I totally agree with you. I have male friends I would never even think of doing anything with. With this one i would if we both were feeling the same way.If he or I had a partner I would definitely set boundaries. But we are both single so it makes more sense for us to hang out together.
Cool! Well then, I think all I can say is... Have fun!
Different strokes, as they say. I do find it sad that you can't trust her to establish and enforce boundaries, though.
It's not about trust; it's about ATTRACTION. If at one point, she was attracted to him enough to have sex with him, that attraction isn't going anywhere. She will feel it toward him. Which could result in sex yet again, given how attraction is a very powerful emotion. Unless, of course, he started acting like a submissive, boring, approval-seeking chump---which easily lowers a woman's attraction down to zero---but that's highly unlikely.
Done it 4 times already and it was just fine. Went to Mexico, France, Morocco, and Thailand. Same room, no big deal. Still remain in contact, no drama. There was a girl who liked me and wanted to plan a trip with me. With her I declined. Taking a trip with a girl that liked me just didn't look like a good idea. Didn't want to risk our friendship and hurting her feelings.
It's not about trust; it's about ATTRACTION. If at one point, she was attracted to him enough to have sex with him, that attraction isn't going anywhere. She will feel it toward him. Which could result in sex yet again, given how attraction is a very powerful emotion. Unless, of course, he started acting like a submissive, boring, approval-seeking chump---which easily lowers a woman's attraction down to zero---but that's highly unlikely.
All of this from the guy talking about a hypothetical SO that he would never have and will never exist because he doesn't want sex, doesn't do relationships, and believes that all women are Hitler in Heels looming over the doghouse where their poor miserable husbands cringe and cower instead of going out with their pals. Of course it's not about trust. You? Trust a woman? Pardon me while I dramatically fake laugh and slap my knee.
Can you tell us also how best to ride a unicorn through a meadow? How to properly address alien life forms? Since you're giving advice based on fiction anyways...
We are all well familiar with the theories of the Pill People, and the Men Who Go-eth. You don't need to come pushing their agenda constantly.
Also, as usual, you're wrong. The one man I am officially Least Likely to Ever Consider Sex With Again, is the ex I spent 18 years having (*cough* avoiding *cough*) sex with. It's not always "about attraction." Sure, he was appealing enough when I was 18. Before I got to KNOW him.
do you want something to happen; then, put the moves on him (be prepared for the slim chance of rejection).
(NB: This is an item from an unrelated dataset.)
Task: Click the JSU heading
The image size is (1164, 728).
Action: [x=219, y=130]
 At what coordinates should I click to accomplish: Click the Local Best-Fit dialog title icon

if you dont want something to happen; then, tell him before the trip.
Quote:
Originally Posted by Raena77
There isn't a separate room......
We are both single and said we are only friends.
We hang out a lot and over the intimate part of our lives. It doesn't happen anymore. We just go out to bars, fun activities and out to eat together. I'd say he doesn't see me that way anymore. Just a buddy.
if its guaranteed nothing is gonna' happen, then whats the point of this thread.
Last edited by stanley-88888888; 06-28-2019 at 06:50 AM..
The only kind of male friend I'd be OK with her traveling with, is the one she wouldn't sleep with in a million years.
Under the right conditions, she might!